Определяются формы, всенародного чествования счастливого исхода события, приношения и молебны богам, и, в числе их, в особенности пышное богослужение, Солнцу, чудесно соблаговолившему спасти цезаря раскрытием заговора. Преимущество это объясняется тем, что в цирке, где Нерона собирались убить, «явилась» старинная капелла солнечного культа. В Ферентине, откуда Сцевин достал священный кинжал, долженствовавший поразить Нерона, постановлено воздвигнуть храм Общественному Благополучию. Сам кинжал Нерон захотел посвятить Юпитеру, в Капитолийском храме, — с эффектной надписью под приношением: Богу-Мстителю, Jovi Vindici. Впоследствии, когда Юлий Виндекс поднял в Галии восстание, которым началось падение Нерона, надпись эта превратилась в роковой политический каламбур, возбудивший в обществе много толков своим зловещим, иронически пророческим двусмыслием... Решено было увеличить число заездов на бегах праздника Цереры. Месяц апрель в течении которого разыгралась трагедия Пизонова заговора, предложено и принято посвятить Нерону, назвав по его имени Неронеем. Когда-то умный и злобно-язвительный Тиберий отказался от подобной чести, насмешливо заметив: — Если вы будете каждому принцепсу дарить по месяцу, то что же останется у вас для тринадцатого? Но Нерон не уклонился и принял. А в ближайшем будущем, по инициативе некоего Корнелия Орфита, реформирован в честь императорского дома и дальнейший порядок календаря: май назван именем Клавдия, июнь — Германика.
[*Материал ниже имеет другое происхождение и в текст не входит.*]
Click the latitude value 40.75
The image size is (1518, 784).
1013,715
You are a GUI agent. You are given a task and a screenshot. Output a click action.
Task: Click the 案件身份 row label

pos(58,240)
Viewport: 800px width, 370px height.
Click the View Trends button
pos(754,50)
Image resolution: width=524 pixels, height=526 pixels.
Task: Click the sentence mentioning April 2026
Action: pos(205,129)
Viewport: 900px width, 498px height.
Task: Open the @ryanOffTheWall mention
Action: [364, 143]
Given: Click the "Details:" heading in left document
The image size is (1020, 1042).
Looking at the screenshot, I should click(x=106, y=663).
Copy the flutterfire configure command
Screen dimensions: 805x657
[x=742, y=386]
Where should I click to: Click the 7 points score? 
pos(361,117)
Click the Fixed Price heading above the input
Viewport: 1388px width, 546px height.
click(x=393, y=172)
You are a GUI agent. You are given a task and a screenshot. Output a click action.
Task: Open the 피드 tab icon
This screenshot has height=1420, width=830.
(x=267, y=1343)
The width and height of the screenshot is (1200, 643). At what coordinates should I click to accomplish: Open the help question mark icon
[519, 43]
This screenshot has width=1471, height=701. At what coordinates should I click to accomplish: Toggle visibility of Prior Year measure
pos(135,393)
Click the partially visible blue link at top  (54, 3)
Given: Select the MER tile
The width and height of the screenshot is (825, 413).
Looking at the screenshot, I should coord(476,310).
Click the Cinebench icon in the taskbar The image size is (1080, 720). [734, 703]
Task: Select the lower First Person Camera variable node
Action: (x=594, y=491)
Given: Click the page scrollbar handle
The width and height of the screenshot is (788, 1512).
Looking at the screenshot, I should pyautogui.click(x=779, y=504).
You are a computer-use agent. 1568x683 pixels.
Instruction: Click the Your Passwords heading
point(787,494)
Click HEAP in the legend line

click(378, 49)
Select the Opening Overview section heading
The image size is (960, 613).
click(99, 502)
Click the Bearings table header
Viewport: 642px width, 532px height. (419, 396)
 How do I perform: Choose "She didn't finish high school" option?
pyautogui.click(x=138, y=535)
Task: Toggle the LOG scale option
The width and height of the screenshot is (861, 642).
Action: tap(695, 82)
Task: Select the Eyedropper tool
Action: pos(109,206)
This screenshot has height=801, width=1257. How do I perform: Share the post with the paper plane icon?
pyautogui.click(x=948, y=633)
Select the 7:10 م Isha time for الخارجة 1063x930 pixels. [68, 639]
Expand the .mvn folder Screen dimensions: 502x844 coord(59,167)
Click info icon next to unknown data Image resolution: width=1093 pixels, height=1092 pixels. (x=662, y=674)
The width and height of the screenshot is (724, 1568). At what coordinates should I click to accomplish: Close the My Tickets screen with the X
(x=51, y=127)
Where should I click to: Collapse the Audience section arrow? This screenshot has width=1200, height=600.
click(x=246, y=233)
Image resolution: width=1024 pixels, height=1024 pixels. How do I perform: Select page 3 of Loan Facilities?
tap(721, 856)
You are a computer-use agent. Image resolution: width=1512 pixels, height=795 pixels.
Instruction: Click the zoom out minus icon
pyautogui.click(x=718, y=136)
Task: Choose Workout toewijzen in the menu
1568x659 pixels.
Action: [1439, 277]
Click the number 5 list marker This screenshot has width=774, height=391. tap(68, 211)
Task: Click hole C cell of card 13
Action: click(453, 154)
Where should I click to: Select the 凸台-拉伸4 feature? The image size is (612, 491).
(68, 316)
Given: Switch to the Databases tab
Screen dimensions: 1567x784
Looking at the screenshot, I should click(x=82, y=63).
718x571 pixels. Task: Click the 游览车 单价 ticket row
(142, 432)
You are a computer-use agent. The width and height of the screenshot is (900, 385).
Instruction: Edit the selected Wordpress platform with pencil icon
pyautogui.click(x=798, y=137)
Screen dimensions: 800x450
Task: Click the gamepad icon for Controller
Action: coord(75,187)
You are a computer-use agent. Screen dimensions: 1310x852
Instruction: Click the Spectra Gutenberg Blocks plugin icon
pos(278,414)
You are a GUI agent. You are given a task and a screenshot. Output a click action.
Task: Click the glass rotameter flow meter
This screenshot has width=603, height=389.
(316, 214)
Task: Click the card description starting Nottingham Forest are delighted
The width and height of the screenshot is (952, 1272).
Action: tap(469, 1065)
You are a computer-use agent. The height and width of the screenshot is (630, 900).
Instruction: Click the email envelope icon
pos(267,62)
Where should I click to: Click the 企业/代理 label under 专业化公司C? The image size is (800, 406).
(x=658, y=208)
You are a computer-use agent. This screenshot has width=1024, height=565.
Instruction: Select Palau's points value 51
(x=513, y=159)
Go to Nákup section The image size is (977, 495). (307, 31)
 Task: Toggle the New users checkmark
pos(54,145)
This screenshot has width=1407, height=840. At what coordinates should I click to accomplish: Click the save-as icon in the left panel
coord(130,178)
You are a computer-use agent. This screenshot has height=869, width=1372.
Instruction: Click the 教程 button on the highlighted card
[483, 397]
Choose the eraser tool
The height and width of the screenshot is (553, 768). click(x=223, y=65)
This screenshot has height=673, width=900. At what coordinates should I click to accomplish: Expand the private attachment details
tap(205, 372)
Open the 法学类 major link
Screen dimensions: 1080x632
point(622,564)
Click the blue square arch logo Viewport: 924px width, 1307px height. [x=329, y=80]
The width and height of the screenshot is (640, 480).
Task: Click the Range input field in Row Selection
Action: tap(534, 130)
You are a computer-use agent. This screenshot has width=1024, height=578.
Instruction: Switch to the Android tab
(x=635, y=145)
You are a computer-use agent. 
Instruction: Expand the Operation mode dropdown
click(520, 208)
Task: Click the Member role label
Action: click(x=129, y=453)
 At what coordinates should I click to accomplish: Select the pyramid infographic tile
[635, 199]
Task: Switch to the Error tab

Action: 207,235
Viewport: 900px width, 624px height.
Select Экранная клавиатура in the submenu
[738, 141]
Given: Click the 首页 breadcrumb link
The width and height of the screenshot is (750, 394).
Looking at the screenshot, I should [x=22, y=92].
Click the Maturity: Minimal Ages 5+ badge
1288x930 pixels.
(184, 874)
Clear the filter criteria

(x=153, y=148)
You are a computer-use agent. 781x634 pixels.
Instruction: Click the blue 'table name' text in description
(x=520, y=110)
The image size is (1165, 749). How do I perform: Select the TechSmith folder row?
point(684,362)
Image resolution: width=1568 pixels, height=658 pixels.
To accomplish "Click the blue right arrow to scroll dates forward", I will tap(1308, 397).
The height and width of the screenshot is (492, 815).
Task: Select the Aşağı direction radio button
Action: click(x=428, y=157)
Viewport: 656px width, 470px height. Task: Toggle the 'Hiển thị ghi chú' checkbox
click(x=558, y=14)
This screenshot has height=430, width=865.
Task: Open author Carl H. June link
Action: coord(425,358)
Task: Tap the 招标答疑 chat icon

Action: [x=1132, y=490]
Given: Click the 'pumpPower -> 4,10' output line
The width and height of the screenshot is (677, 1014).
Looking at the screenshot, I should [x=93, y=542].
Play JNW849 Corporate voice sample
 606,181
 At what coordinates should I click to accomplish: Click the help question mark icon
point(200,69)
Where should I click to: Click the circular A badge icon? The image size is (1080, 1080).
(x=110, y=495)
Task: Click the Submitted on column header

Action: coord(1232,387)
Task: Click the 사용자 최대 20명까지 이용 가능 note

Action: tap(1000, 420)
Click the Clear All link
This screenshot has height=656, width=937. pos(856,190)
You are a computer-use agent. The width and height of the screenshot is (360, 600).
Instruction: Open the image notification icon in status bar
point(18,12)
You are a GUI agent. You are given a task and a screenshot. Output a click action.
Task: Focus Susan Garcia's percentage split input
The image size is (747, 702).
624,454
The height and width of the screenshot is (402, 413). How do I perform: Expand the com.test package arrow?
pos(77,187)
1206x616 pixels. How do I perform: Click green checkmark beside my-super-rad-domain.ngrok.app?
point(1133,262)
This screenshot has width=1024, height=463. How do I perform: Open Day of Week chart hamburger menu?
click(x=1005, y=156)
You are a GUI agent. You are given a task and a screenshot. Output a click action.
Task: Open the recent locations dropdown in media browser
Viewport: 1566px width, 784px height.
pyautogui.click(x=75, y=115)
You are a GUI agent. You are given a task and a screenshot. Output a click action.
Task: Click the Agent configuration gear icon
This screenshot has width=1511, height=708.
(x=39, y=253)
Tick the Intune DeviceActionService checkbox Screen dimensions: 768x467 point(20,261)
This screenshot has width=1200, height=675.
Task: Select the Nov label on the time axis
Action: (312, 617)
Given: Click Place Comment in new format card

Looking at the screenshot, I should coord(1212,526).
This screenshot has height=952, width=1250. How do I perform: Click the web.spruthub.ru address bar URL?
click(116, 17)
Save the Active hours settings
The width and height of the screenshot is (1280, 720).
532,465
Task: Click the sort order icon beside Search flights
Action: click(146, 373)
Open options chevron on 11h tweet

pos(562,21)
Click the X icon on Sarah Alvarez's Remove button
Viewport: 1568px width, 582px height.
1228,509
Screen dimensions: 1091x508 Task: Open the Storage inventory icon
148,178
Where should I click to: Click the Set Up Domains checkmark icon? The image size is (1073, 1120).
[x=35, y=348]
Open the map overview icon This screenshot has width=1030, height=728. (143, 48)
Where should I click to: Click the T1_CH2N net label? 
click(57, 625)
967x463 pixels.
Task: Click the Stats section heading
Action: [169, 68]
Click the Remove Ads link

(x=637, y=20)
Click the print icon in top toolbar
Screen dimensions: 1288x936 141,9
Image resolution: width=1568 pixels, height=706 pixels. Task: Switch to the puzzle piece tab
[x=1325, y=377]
Будущий консул ближайшего срока (с 13 августа 65 года), Аниций Цериал, усердствуя в лести, предложил было даже воздвигнуть на общественный счет храм самому «Божественному Нерону», divo Neroni. Но льстец перестарался: divus — титул, которым награждал императоров уже посмертный апофеоз; храмы живым государям до сих пор тоже не сооружались, — по крайней мере, в самом Риме. Нерон принял проект Аниция как дурное предзнаменование и решительно воспретил приводить его в исполнение. Низкопоклонничество не пошло Аницию Цериалу впрок: год спустя, он вынужден был кончить жизнь самоубийством — по обвинению в государственной измене. О нем не жалели в Риме. Это был человек с репутацией некрасивой: четверть века назад, в октябре 39 года, Аниций Цериал выдал цезарю Каю Калигуле заговор М. Эмилия Лепида и Км. Лентула Гетулика.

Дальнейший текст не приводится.